With all the confidence in the world, I had put up a post on Instagram about couple goals, right after Valentine’s Day, in 2020. And then, the virus struck, lockdowns happened, husbands were at home and all hell broke loose. And, the next 10 months were spent putting into practice my humble words of wisdom.
Yes, everyone is busy with kids, office work, house chores, birthday parties, social life, social media and probably more but what about our own relationships? Just like your body needs you to eat, exercise and sleep well in order to work well, your relationship also needs you to take care of it in order to survive. During the pandemic days, through ups and downs, some of us managed not to kill our spouses because we followed a few things that, we believe, worked.
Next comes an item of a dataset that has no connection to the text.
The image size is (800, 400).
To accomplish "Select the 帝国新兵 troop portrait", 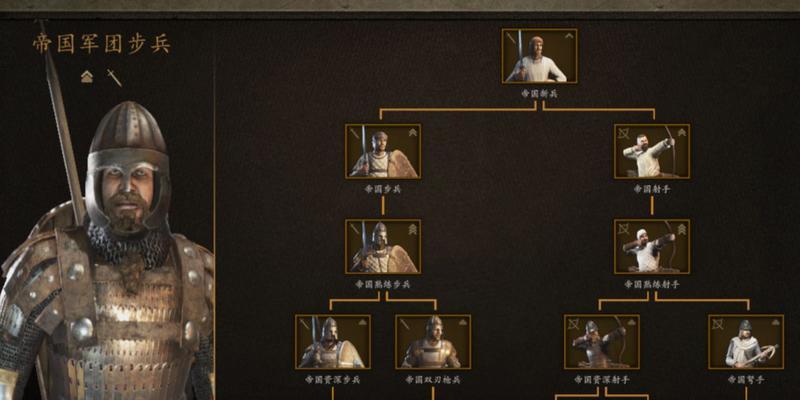I will (539, 56).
It is hard to make a conscious effort considering that some of us were living while some of us were merely surviving the lockdown. But, what has to be done, has to be done, right? As you all know, the main requirements, in any relationship, are Commitment, Humour, Understanding, Respect, Chemistry and Honesty. Besides that, here are a few more simple ways for couples to enjoy being married or together:
1. Give each other space.
Firstly, living together is not a joke. We have to make sacrifices, adjustments and compromises. But, there are many spouses who have several restrictions for their partners. While in the beginning, changing someone or not being yourself would seem exciting, in the long run it usually gets depressing, annoying or suffocating. This tends to come out in different ways than one. Therefore, giving each other space is something that is extremely important in any relationship. This includes letting your spouse be themselves.
2. Communicate about what is bothering you.
Sometimes, communication also does not change anything in your relationship due to the different mind-sets. But, at least it will allow you to lighten the burden you feel within yourself. Communication is a great way to tell each other how you feel. It is also a good time to express your views about a bad habit that is bothering you. Of course, this should be followed by some sense of understanding on the listener’s part too. Also, if you have kids, handling them as a team is very important. Sometimes, when both partners have dissimilar ideas on how to bring up their kids, it leads to bitterness between the couple. This eventually affects the kids and confuses them too. Therefore, it is also advisable to communicate with your partner on how to go about disciplining and educating your kids.
3. Celebrate every birthday and anniversary together.
I know many couples think that a birthday and anniversary comes every year, so why spend it every year together. But, trust me, it feels good to make that extra effort and spend important occasions with each other. It also brings a smile on our faces, doesn’t it? Some of us made use of the pandemic holiday and baked a cake for the first time in our lives. I baked a couple of choco-lava cakes for hubby’s birthday while he went and baked a huge crème brulè cake for mine. Then, between classes and work, he prepared an Arabian dish called majboos and we all sat on the floor and devoured it the Muslim way – from the same plate. I had a pretty good birthday, despite the lockdown.
4. Do things together.
No, I’m not only talking about getting intimate, but about spending quality time with each other, at least every week. Together, you can probably sit to watch a fun movie (Netflix and Prime are filled with them), go for walks (we are always doing this), take a night off to go on a date (ours stopped during the lockdown), do something fun/childish (like bowling, cycling, rock climbing, paint balling, pub hopping, etc.) or schedule a massage session once a month. You can click here to know how to go about giving your partner a sensual massage.
Praying together in a humble way helps calm your senses. Even if you’ve fought with each other, you could probably feel better while praying with them. Make sure you pray and thank God for the family that he has given you. Many people do not have anyone to call their own. Teach your children to be thankful for their parents. And as a family, visit the Holy Place of Worship at least once a month.
Besides the above mentioned points, try and smile at your partner every day. Neglecting and ignoring your partner may lead to a weird distance. And suddenly, you may wonder why things are out of control. Also, both partners cannot be hot headed or egoistic. One of you has to be the mature and composed individual who keeps the little tiffs from turning ugly.
Interference is another major culprit for break-ups. As a couple, involve as few people as possible or none at all. Learn to handle your relationship yourself. Your nonsense, your secrets, your happiness, your sadness, your difficult times are yours (as a couple) to handle. Of course, you can have confidants and friends whose shoulders you can cry on, but the ultimate decisions and making up should be all up to you.
What do you do to enjoy staying married/together?